How To Use Last Response - michaeltelford/wgit GitHub Wiki
This simple code snippet shows how Wgit::Crawler#last_response
can be used to access the most recent HTTP Wgit::Response
as well as the underlying HTTP adapter response object.
require 'wgit'
require 'wgit/core_ext'
url = 'https://vlang.io'.to_url
crawler = Wgit::Crawler.new
crawler.last_response # => nil
doc = crawler.crawl(url)
resp = crawler.last_response
resp.class # => Wgit::Response
resp.adapter_response.class # => Typhoeus::Response
resp.adapter_response.request.class # => Typhoeus::Request
resp.status # => 200
resp.headers # => { date: "Thu, 24 Oct 2019 01:05:36 GMT", ... }
resp.body # => "<html>...</html>"
resp.total_time # => 0.34611
resp.redirect_count # => 1
resp.redirections # => { "http://vlang.io" => "https://vlang.io" }
resp.ip_address # => "2606:4700:3033::6815:162d"
resp.headers[:content_type] # => "text/html"
# etc.
Since the crawler.last_response.adapter_response
is a Typhoeus::Response object, we have the full capability of that class should we need it. However, in most cases the Wgit::Response
object is more than enough.
But what if we're crawling an entire site, not just a single page?
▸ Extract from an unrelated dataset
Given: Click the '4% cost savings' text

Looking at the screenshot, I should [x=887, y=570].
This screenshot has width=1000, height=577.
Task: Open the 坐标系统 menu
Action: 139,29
The solution is to use crawl_site
's block; we can access the last_response
from inside it and process it as each page gets crawled or we can add the last_response
to an Array to be processed after the crawl (of the entire site) has completed.
For example:
crawler.crawl_site(url) do
resp = crawler.last_response
# `all_resps << resp` or `handle_resp(resp)` etc.
end